┏━━
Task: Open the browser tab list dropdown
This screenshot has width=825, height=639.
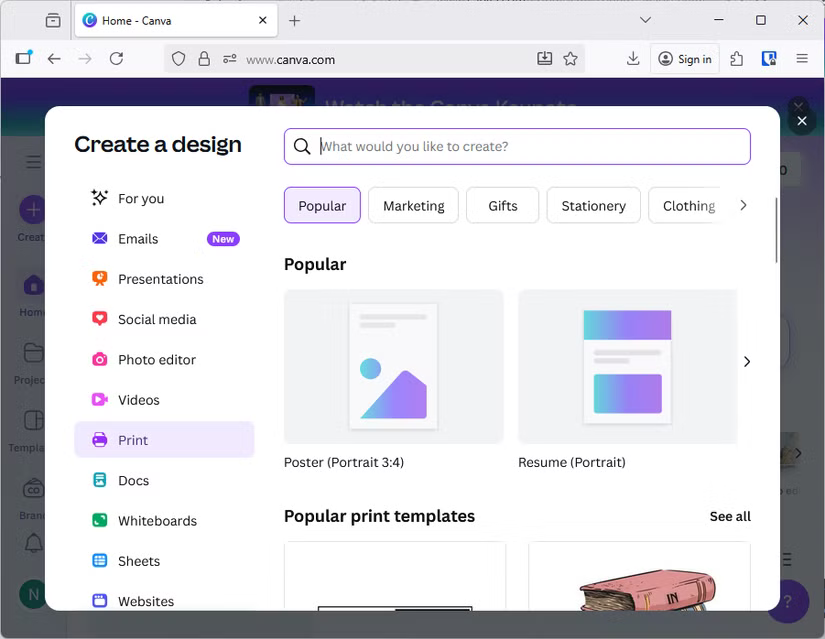Action: tap(645, 19)
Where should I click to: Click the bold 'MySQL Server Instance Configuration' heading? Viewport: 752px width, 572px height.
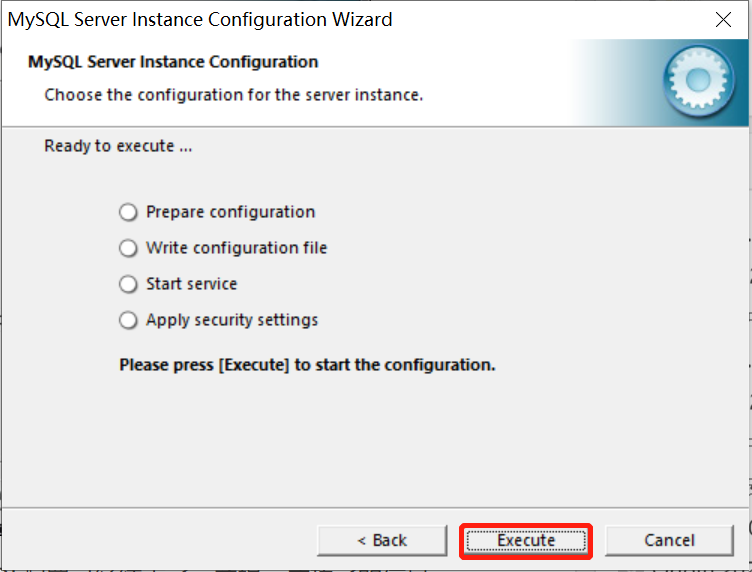(173, 62)
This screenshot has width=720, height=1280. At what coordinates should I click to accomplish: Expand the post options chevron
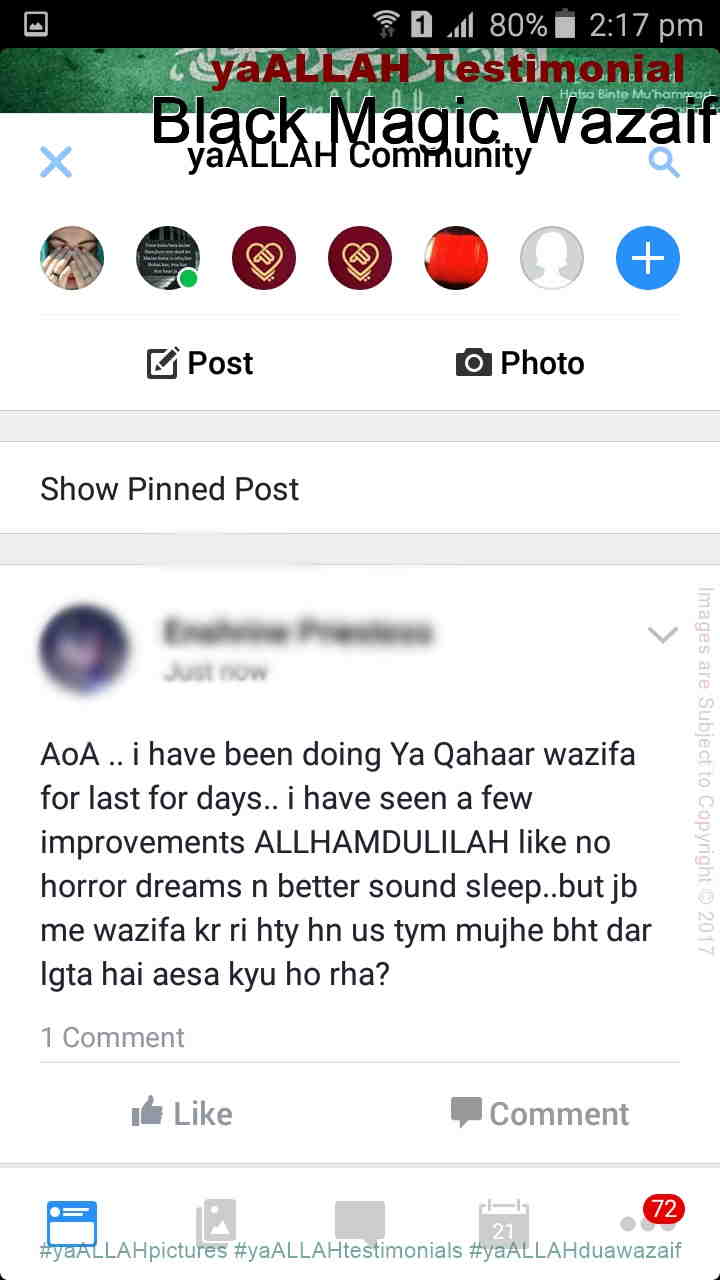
┗━━
## What you will do
Everything from the line with "This screenshot has width=825, height=639." through the last line of the listing above is to be copied exactly, both ends included, except the pictures.

## Answer section
This screenshot has width=825, height=639.
Action: tap(645, 19)
Where should I click to: Click the bold 'MySQL Server Instance Configuration' heading? Viewport: 752px width, 572px height.
(173, 62)
This screenshot has width=720, height=1280. At what coordinates should I click to accomplish: Expand the post options chevron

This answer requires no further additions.